The French Riviera also contains the seaside resorts of Cannes, Antibes, Juan-les-Pins, Saint-Jean- Cap-Ferrat, Beaulieu-sur-Mer, Cap-d'Ail, Fréjus, Saint-Raphaël, and Saint-Tropez, and surrounds the principality of Monaco, with a total population of over two million.

The French Riviera is a major yachting centre, with marinas along its coast. According to the Côte d'Azur Economic Development Agency, each year the Riviera hosts 50% of the world's super yacht fleet, with 90% of all super yachts visiting the region's coast at least once in their lifetime.

As a tourist center it benefits from 300 days of sunshine per year, 115 km of coastline and beaches, 18 golf courses, 14 ski resorts and 3,000 restaurants.
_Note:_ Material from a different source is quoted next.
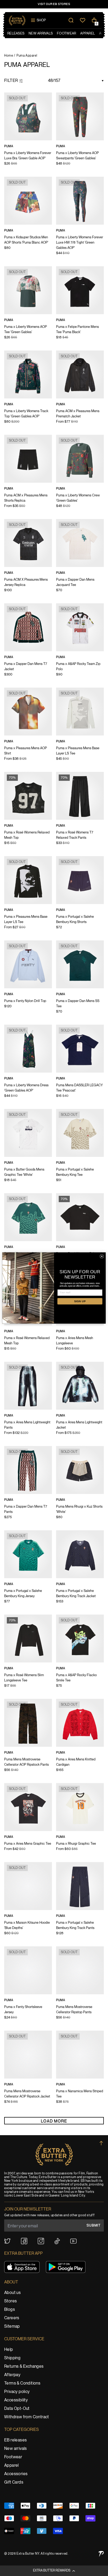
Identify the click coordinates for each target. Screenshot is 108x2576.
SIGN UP (80, 1301)
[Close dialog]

Dirty Rotten Real Life: Notable Con Artists

19TH CENTURY SCOUNDRELS

Charles Ponzi
  • VICTOR LUSTIG (1890-1947) Clever con, born in the Czech Rep-ublic and known as "the man who sold the Eiffel Tower” to gullible dupes, again and again.
  • GEORGE C. PARKER (1870–1936) U.S. con who sold New York monuments (Grant’s Tomb, The Brooklyn Bridge) to clueless tourists.
  • CHARLES PONZI (1882–1949) A "Ponzi Scheme" is a multi-leveled pyramid "get rich fast" fraud named after him.
  • DEATH VALLEY SCOTTY (1872–1954) Prospector and con man, famous for gold mining scams and mansion in Death Valley known as Scotty's Castle.
  • CASSIE CHADWICK (1857–1907) Defrauded several U.S. banks out of millions of dollars by claiming to be an illegitimate daughter and heiress of Andrew Carnegie.

20th CENTURY SCOUNDRELS

Bernie Madoff
  • BERNIE CORNFELD (1927–1995) Ran the Investors Overseas Service, a Ponzi scheme.
  • DAVID HAMPTON (1964–2003) Inspiration for the play and film SIX DEGREES OF SEPARATION.
  • FRANK ABAGNALE (1948) Check forger and impostor; his autobiography, CATCH ME IF YOU CAN, was made into a movie.
  • CHRISTIAN KARL GERHARTSREITER (1961) Bavarian-born con artist who, for nearly two decades, claimed to be a member of the wealthy Rockefeller family.
  • CLIFFORD IRVING (1930) U.S. writer, best known for forging a "authorized autobiography" of Howard Hughes.
  • BARRY MINKOW (1967) American entrepreneur. His company, ZZZZ Best, cost investors an estimated $100 million before he served seven years in prison for fraud and other offenses.
  • MICHAEL SABO (1945) A check, stocks and bonds forger. He became notorious in the 1960s and throughout the 1990s as a "Great Impostor," and was featured on national TV, had over 100 aliases, and earned millions.
  • BERNARD LAWRENCE MADOFF (1938) American former chairman of the NASDAQ stock market who admitted running a world-record $65 billion Ponzi scheme. Headed the hedge fund Bernard L. Madoff Investment Securities LLC until his arrest in 2008. In March 2009 he pled guilty to 11 federal crimes.